Je ne sais par quel hasard je suis tombé sur cet intéressant article du leader du PAM, Cheikh Biadillah! Pour une fois qu’un dirigeant politique s’exprime par écrit, l’initiative est louable. Intitulé la Patrie et le Complot, l’article est destiné à mettre en perspective les événements qui ont occupé la une de nos médias ces dernières semaines. Dès le titre, on devine facilement que l’auteur met sur le compte du complot contre la patrie aussi bien le sondage sur la popularité du roi, le mouvement MALI, que les réactions qui ont suivi la publication du bulletin de santé du roi.
Justifiant son intervention par le sentiment qui le gagne par « la désertification que connaît l’espace public de tout débat » et par « le renoncement des élites à leurs diverses missions », Biadillah réagit en mettant ce complot sur le compte de milieux aussi divers et variés que les intégristes animés par l’utopie du Califat, les partisans des doctrines chiites, Wahhabites et Bahaii obéissant à des agendas étrangers, les séparationistes, ou encore les prosélytes chrétiens…
Mais à ce mélangé explosif, l’auteur ajoute une catégorie pour le moins bizarre.

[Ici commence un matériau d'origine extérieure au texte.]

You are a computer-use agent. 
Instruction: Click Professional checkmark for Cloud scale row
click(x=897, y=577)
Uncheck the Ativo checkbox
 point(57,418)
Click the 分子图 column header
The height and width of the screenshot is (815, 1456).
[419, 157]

Celle des missionaires de l’ère de la Darija et de la disparition de l’arabe classique et ceux qui veulent utiliser les caractères latins pour la langue Amazigh soeur de l’arabe.

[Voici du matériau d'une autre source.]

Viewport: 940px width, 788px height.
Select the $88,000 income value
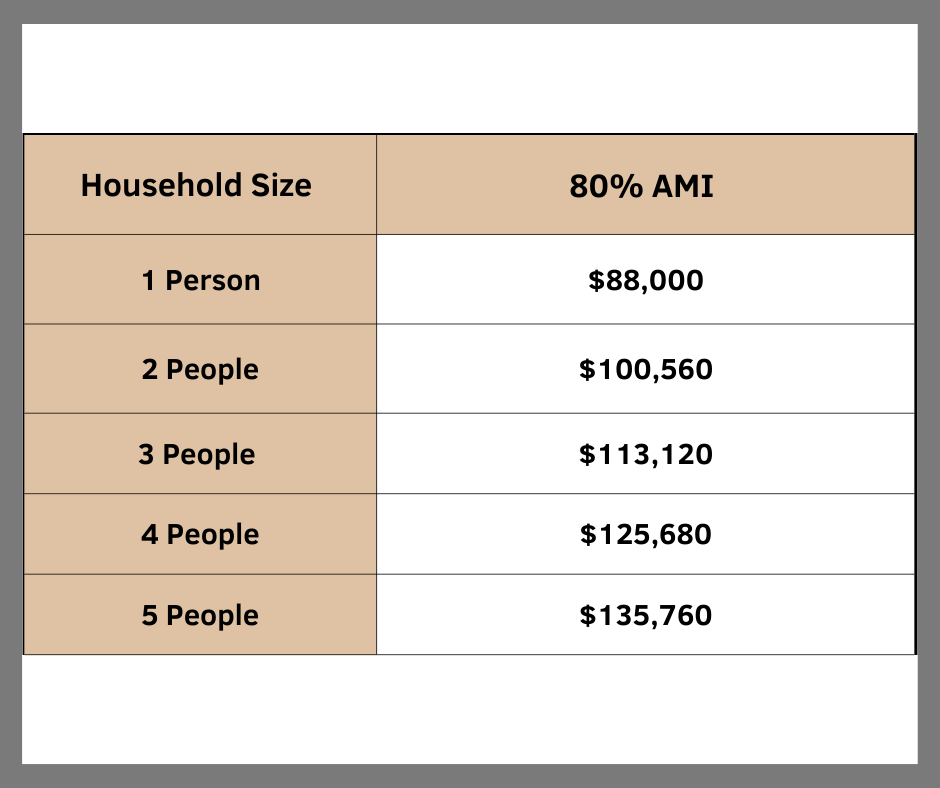pos(646,280)
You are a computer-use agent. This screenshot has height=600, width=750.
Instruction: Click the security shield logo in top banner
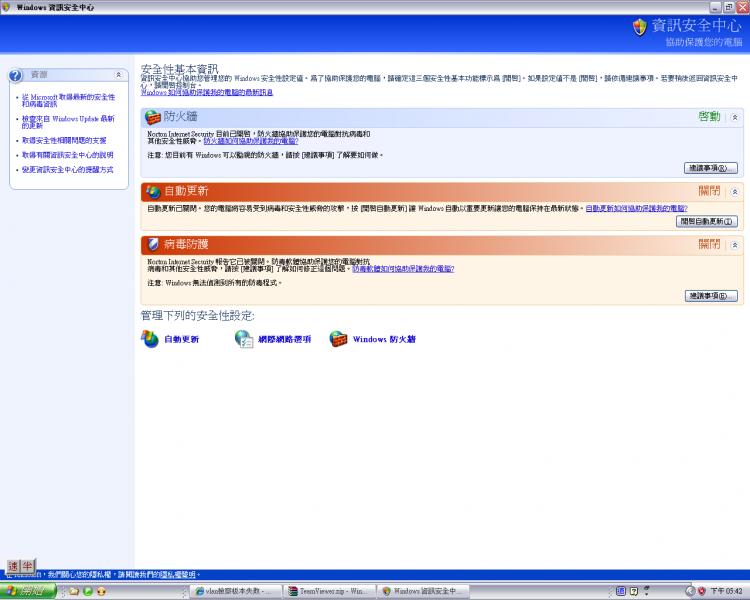pos(640,27)
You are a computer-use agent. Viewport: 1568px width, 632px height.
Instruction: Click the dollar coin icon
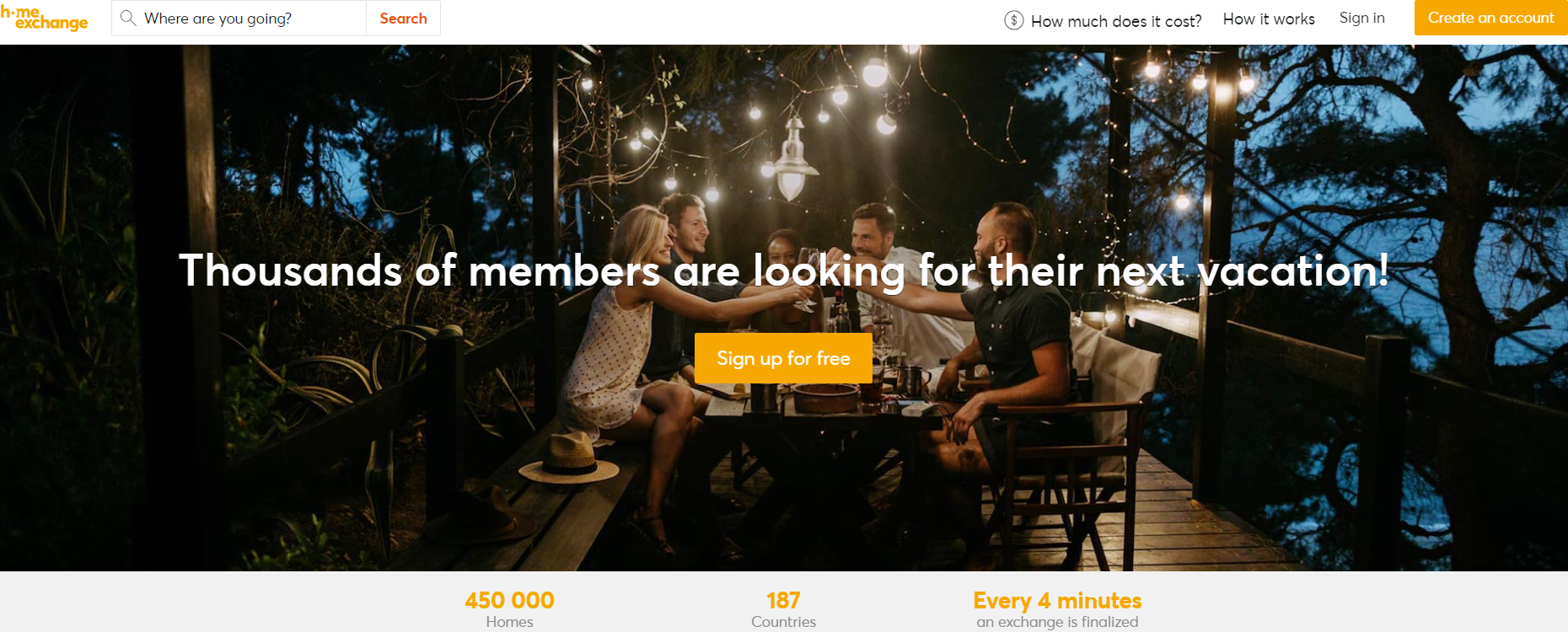click(1014, 20)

Pour faire face à ces comploteurs, Biadillah cite Althusser pour justifier le recours de l’Etat à la répression légitime à travers police et tribunaux, dans un contexte caractérisé, est c’est là que ça devient intéressant, par « l’effrayante panne des appareils idéologiques de l’Etat »: sans école publique efficace, sans moyens de communication ouverts sur les préoccupations populaires, sans production intellectuelle, dans une société gagnée par l’individualisme…

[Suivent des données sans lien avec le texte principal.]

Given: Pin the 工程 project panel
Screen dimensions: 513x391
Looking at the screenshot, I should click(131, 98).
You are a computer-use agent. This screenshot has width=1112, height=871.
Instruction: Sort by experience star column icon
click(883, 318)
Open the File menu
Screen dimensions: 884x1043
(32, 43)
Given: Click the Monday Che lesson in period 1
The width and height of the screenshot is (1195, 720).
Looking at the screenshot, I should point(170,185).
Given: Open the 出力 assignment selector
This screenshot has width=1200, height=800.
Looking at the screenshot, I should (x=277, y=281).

Pour conclure, en espérant provoquer les esprits, Biadillah pose la question: comment faire face au complot, en préservant notre authenticité et en nous appropriant les valeurs universelles?
Le débat est ouvert!




Déjà le fait de communiquer de sa part est une bonne chose.
Par contre, sa citation d’Althusser pour justifier « la répression légitime », il va falloir déjà cerner l’adjectif « légitime » car il ne doit non plus oublier le terme « abus ». Aussi, le choix de ma tribune ne me semble pas anodin puisque le texte de Biadillah ressemble de près à la ligne éditoriale d’Al Massae.
Personnellement , je suis pour la liberté , totale , entière , sacrée et intouchable .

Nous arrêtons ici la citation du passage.